He attributed continued investor confidence to government policies and incentives designed to attract investments into the country.

“And perhaps this is because of the policies that we adopted, the incentives that we have put out for investors. So slowly, we can see the way through this, where we will recover through this,” the President said..

He also said the government remains focused on preventing stagflation, a condition marked by stagnant economic growth coupled with persistently high inflation.

“The concern was about stagflation, in which the gross domestic product growth becomes stagnant, while inflation continues to increase,” he said.

According to the Chief Executive, his administration has implemented measures to contain inflation while sustaining economic activity through increased public expenditures.

“And so that is very important because we want to keep the system, the economic system, continuing to function. We have done all these measures to keep inflation down,” Mr. Marcos said.

The President acknowledged delays in government spending during the first quarter of the year but said public spending has since been accelerated to help support gross domestic product growth.
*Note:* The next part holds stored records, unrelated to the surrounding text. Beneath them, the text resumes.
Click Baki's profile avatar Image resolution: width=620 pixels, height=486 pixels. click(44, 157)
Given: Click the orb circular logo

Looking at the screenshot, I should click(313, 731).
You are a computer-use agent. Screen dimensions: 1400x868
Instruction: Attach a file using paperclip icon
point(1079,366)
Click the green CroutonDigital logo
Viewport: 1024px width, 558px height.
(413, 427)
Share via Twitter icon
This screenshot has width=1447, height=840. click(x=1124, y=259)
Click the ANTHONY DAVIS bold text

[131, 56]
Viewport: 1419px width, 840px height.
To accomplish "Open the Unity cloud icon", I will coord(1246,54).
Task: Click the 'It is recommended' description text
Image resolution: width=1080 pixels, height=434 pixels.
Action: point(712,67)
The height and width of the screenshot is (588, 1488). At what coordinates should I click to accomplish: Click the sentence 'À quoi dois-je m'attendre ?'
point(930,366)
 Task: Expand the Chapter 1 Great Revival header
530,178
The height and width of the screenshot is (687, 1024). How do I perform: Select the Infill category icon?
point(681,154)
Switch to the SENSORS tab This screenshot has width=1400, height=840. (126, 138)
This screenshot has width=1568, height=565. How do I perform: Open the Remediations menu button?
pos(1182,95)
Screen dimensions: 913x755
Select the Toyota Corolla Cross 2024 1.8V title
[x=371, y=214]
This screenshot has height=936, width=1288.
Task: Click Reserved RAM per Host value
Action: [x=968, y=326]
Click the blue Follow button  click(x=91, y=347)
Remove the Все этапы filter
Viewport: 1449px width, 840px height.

He said the administration has shifted spending toward programs that provide immediate relief to ordinary Filipinos, including subsidies and fuel discounts for the transport sector.

“To boost growth, government spending has been directed more towards direct spending so that ordinary people can immediately feel the government’s assistance,” President Marcos said.

Mr. Marcos also underscored the importance of supporting micro, small, and medium enterprises, or MSMEs, which he said account for 95% of businesses in the country and employ about 63% of the workforce.

“We have to find new ways of encouraging investment. We have to find new ways of supporting MSMEs,” he said.

“If we keep those sectors strong, I’m confident that although we will feel the effects of the oil crisis, I think that we will be able to mitigate many of the effects,” the President added.